## About this exercise
Each record must be reproduced exactly as it is shown.

## Data provided
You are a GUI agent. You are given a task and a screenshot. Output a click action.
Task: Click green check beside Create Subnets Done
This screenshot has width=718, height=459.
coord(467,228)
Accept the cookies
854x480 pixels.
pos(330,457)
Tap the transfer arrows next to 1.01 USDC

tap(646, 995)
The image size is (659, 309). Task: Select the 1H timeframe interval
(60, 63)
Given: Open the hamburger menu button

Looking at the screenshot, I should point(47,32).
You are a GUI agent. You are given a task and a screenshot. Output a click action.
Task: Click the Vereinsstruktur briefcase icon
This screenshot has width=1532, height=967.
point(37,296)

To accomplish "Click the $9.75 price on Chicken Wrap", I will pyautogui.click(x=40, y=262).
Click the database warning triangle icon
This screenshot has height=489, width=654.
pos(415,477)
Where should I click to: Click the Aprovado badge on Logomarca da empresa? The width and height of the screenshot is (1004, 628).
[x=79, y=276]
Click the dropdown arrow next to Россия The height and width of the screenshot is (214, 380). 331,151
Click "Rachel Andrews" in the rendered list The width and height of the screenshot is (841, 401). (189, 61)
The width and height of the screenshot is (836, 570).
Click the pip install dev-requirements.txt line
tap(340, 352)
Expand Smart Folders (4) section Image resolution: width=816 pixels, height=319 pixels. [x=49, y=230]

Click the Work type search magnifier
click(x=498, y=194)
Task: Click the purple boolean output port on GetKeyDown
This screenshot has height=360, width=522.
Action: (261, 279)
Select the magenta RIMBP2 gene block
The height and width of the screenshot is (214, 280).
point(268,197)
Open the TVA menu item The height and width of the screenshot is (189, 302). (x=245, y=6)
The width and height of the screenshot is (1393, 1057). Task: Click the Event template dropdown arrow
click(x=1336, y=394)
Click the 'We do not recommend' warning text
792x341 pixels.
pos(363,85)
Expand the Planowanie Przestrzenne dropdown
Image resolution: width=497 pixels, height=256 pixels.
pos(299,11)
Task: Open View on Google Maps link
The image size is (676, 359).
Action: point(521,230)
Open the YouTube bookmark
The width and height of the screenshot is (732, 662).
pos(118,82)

## Exercise answer
You are a GUI agent. You are given a task and a screenshot. Output a click action.
Task: Click green check beside Create Subnets Done
This screenshot has width=718, height=459.
coord(467,228)
Accept the cookies
854x480 pixels.
pos(330,457)
Tap the transfer arrows next to 1.01 USDC

tap(646, 995)
The image size is (659, 309). Task: Select the 1H timeframe interval
(60, 63)
Given: Open the hamburger menu button

Looking at the screenshot, I should point(47,32).
You are a GUI agent. You are given a task and a screenshot. Output a click action.
Task: Click the Vereinsstruktur briefcase icon
This screenshot has width=1532, height=967.
point(37,296)

To accomplish "Click the $9.75 price on Chicken Wrap", I will pyautogui.click(x=40, y=262).
Click the database warning triangle icon
This screenshot has height=489, width=654.
pos(415,477)
Where should I click to: Click the Aprovado badge on Logomarca da empresa? The width and height of the screenshot is (1004, 628).
[x=79, y=276]
Click the dropdown arrow next to Россия The height and width of the screenshot is (214, 380). 331,151
Click "Rachel Andrews" in the rendered list The width and height of the screenshot is (841, 401). (189, 61)
The width and height of the screenshot is (836, 570).
Click the pip install dev-requirements.txt line
tap(340, 352)
Expand Smart Folders (4) section Image resolution: width=816 pixels, height=319 pixels. [x=49, y=230]

Click the Work type search magnifier
click(x=498, y=194)
Task: Click the purple boolean output port on GetKeyDown
This screenshot has height=360, width=522.
Action: (261, 279)
Select the magenta RIMBP2 gene block
The height and width of the screenshot is (214, 280).
point(268,197)
Open the TVA menu item The height and width of the screenshot is (189, 302). (x=245, y=6)
The width and height of the screenshot is (1393, 1057). Task: Click the Event template dropdown arrow
click(x=1336, y=394)
Click the 'We do not recommend' warning text
792x341 pixels.
pos(363,85)
Expand the Planowanie Przestrzenne dropdown
Image resolution: width=497 pixels, height=256 pixels.
pos(299,11)
Task: Open View on Google Maps link
The image size is (676, 359).
Action: point(521,230)
Open the YouTube bookmark
The width and height of the screenshot is (732, 662).
pos(118,82)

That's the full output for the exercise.